About this exercise: Pictures are not part of the copy. Set down exactly the lines from the one containing "Image resolution: width=791" through the last line of the material below.

Records provided:
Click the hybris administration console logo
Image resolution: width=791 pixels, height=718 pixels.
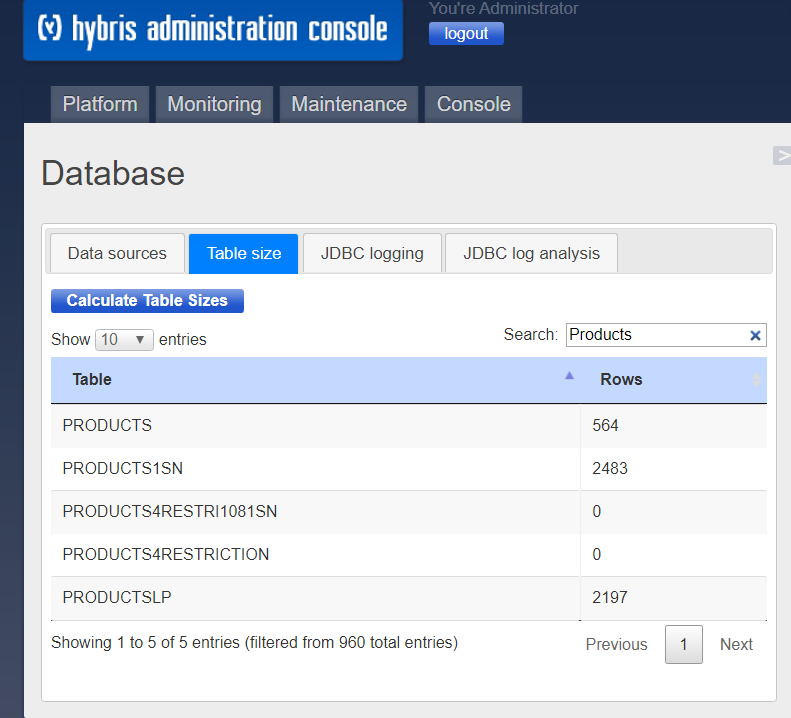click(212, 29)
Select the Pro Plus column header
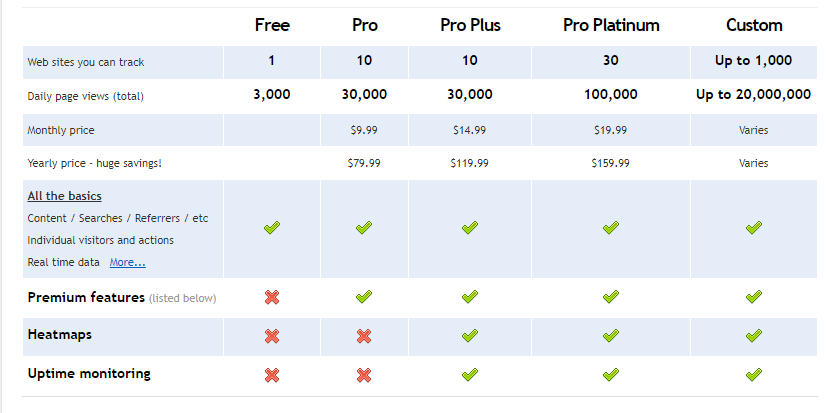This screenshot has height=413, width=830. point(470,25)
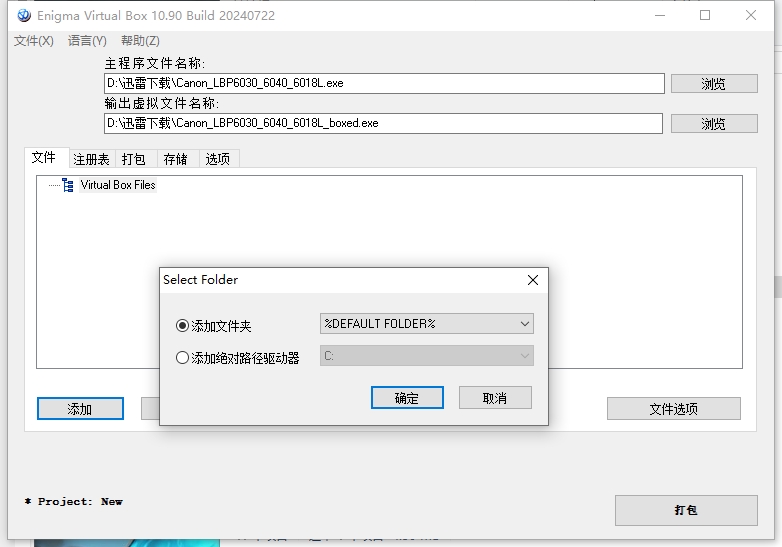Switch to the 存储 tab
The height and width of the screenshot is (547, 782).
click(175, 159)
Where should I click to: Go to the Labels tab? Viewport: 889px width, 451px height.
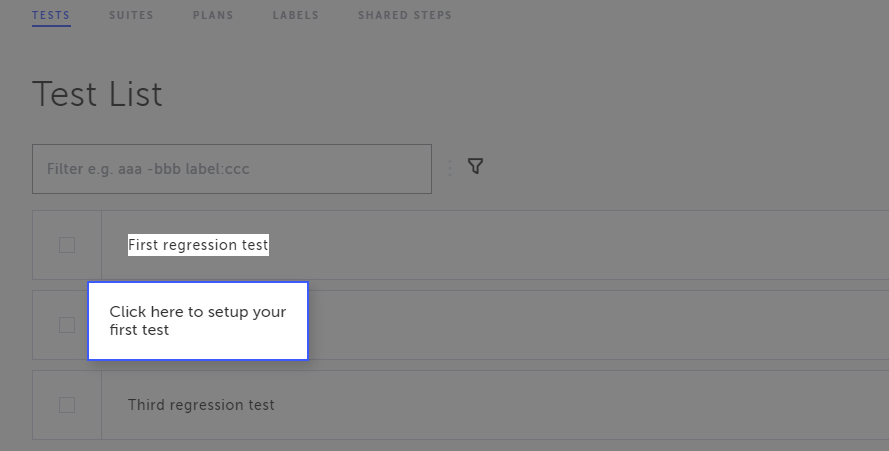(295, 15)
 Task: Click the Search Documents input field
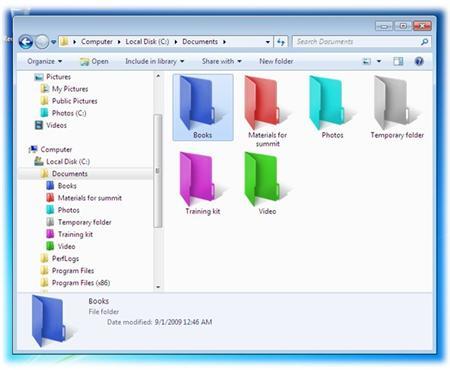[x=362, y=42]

Your response:
Image resolution: width=791 pixels, height=718 pixels.
click(212, 29)
Select the Pro Plus column header
This screenshot has height=413, width=830. point(470,25)
Switch to the 存储 tab
The height and width of the screenshot is (547, 782).
click(175, 159)
Where should I click to: Go to the Labels tab? Viewport: 889px width, 451px height.
(295, 15)
 Task: Click the Search Documents input field
[x=362, y=42]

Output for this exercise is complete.